Coming to Saskatchewan early 2007 with fresh eyes and little knowledge of the province, it was quickly obvious to me that the major centres in Alberta had experienced major growth and were due to flatten out; major centres in SK were growing strongly (probably had more growth left) and smaller regional towns and cities in SK were poised to really take off after years of price stagnation.

Good fundamental research quickly eliminated many small towns that were too risky (dreaded ghost town scenario you alluded to).

Where do I like? Swift Current and Moose Jaw are my favourites. Smaller places with good funamentals like Lanigan, Melfort, Melville and Assiniboia are also interesting.

Exit strategy? I don`t really have an exit strategy because my plan is to hold for 20+ years. I do have exit options though. If I need some cash, I can sell one or two or three.

I sincerely hope this `debate` helps some people out there to take good actions :-)

LWFH


QUOTE (RebeccaBryan @ Feb 13 2008, 11:22 PM) I am curious, where did you find the property for $7500.00? What fundamentals does this town have? What is your exit strategy/who are you going to sell to when you decide to exit? Maybe I`m out of the loop, as it has been 7 years since I`ve lived in Saskatchewan. I grew up on a farm there and continued farming until that time. I know a lot about Saskatchewan including it`s volatile politics and sparse population. If you are going to invest in Saskatoon or Regina that has one risk level, but if you are investing in Small town Saskatchewan where you can buy properties for next to nothing, there is probably a reason.

My brother and his sons farm in a small community in Southern Saskatchewan about 60 miles NW of Moose Jaw.

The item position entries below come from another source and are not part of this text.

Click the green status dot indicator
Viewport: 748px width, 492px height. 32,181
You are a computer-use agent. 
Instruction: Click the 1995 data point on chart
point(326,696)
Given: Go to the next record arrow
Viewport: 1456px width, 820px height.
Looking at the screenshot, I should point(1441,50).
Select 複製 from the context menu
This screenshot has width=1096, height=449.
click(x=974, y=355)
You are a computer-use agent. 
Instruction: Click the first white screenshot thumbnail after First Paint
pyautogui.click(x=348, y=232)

Less than 10 years ago both my Brother and one of his sons bought a house in that small town. My Brother paid $5000.00 and my Nephew paid $2500. Fridges, Stoves, Washers, Dryers included. This may have been a very good deal for them as they didn`t plan on moving any time soon, but if they were to plan on renting out the properties, there just isn`t a market. When I grew up in this town it was growing and it grew to about 500 in population, now there are only about 300 people in town. Many of the farms are larger and there are less people.

In the early 80`s I taught figure skating in the local club. I had over 100 students. Now there are less than 20.

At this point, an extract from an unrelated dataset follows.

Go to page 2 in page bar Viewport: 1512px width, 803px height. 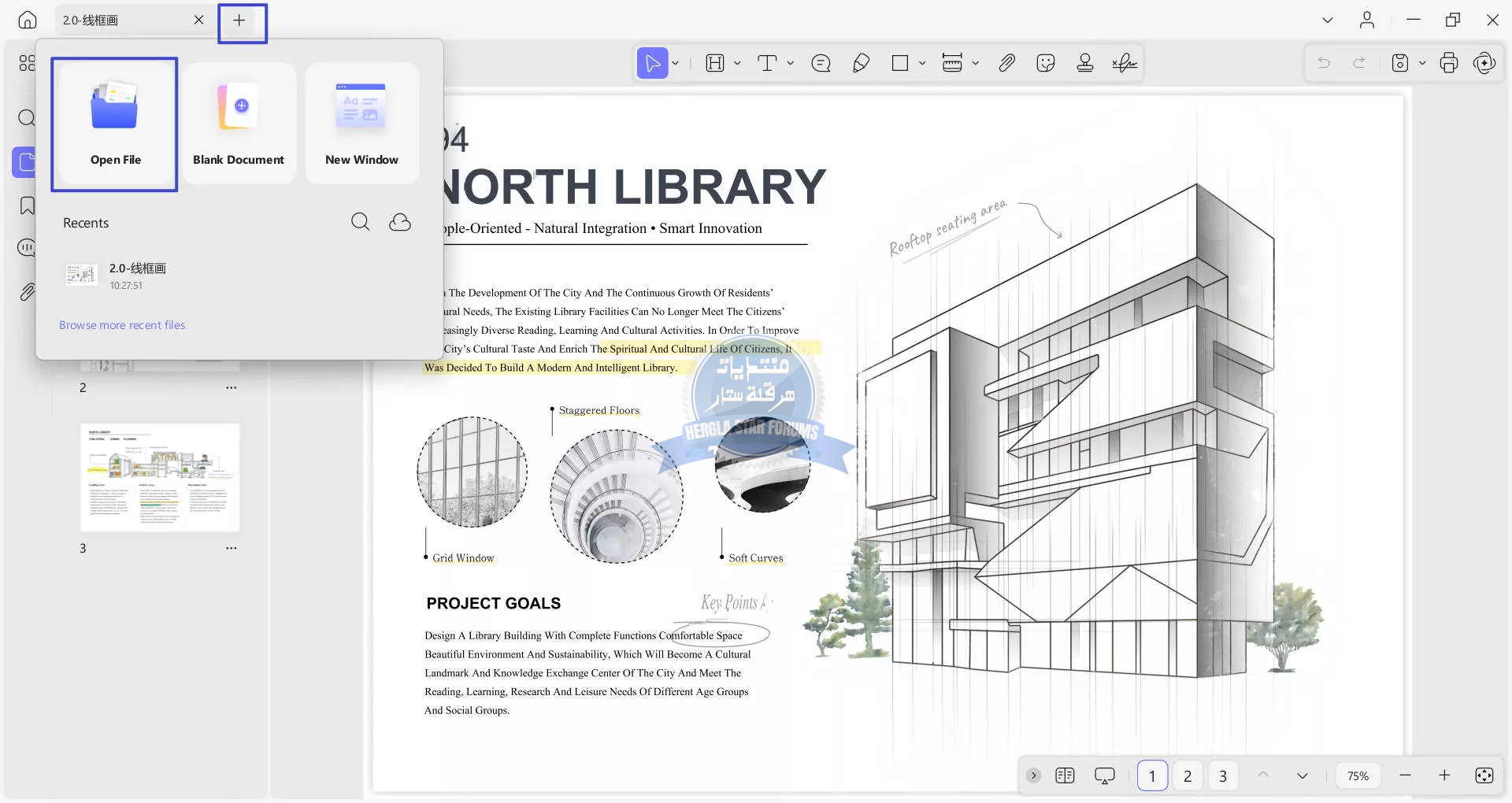(x=1188, y=776)
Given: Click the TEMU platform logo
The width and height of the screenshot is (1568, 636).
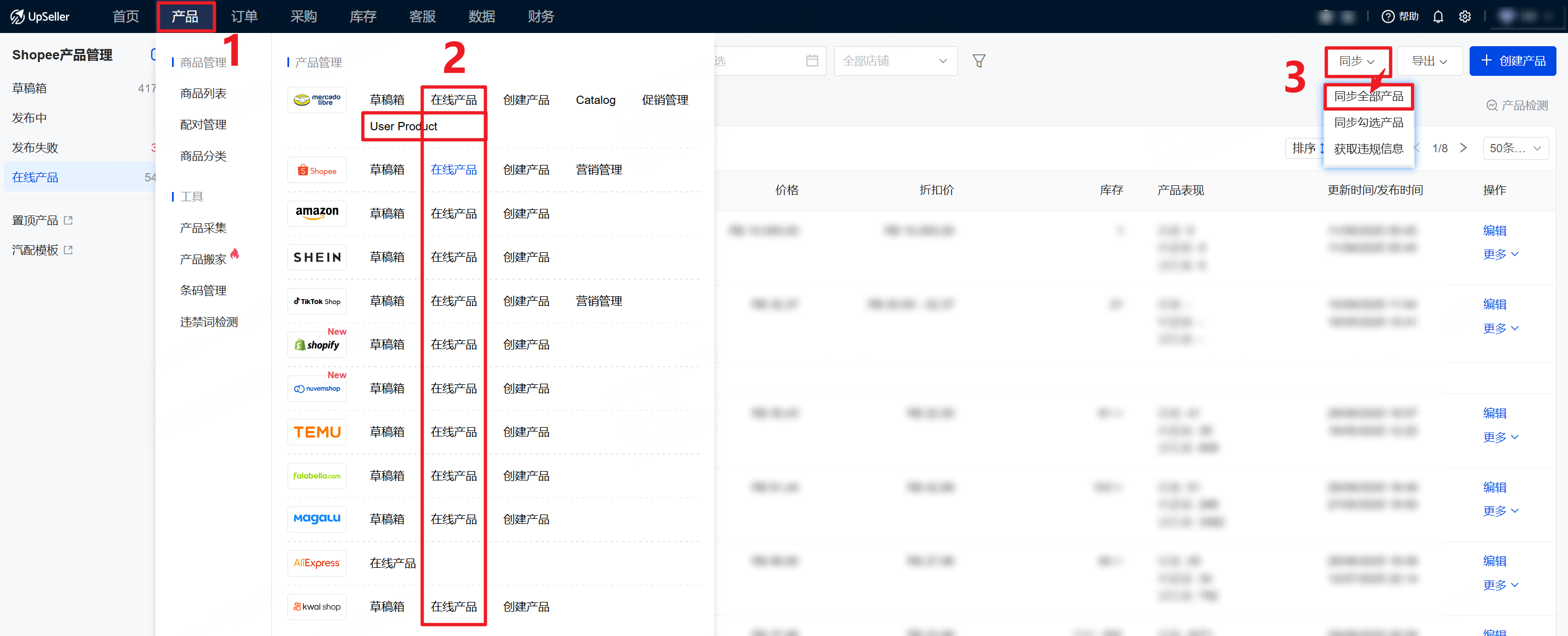Looking at the screenshot, I should point(317,432).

My Mom tells me that most of the houses are now sold in town. I`m wondering who is buying them? Speculators? Locals? If they are speculators, have they thought about their exit strategy? Let me tell you, for the long term hold, all I can see is properties in the middle of no-where, with difficult to find tenants and property managers and a lot of upkeep as well as sinking money into renovations when the property has little return, and then being stuck with it because there is no one to buy it.

Think about it. If you make 100% on a $7500 property, you`ve made $7500. On a property in Edmonton that I paid $300,000, I would make $30,000 if it only went up 10%, and $15,000 if it only went up 5% and $7500 if it only went up 2.5%. In that year what are the chances of it going up 5%? Pretty high when you look at the statistics.

Have you looked at the average real estate growth rate for the area you are buying in? I suggest you do.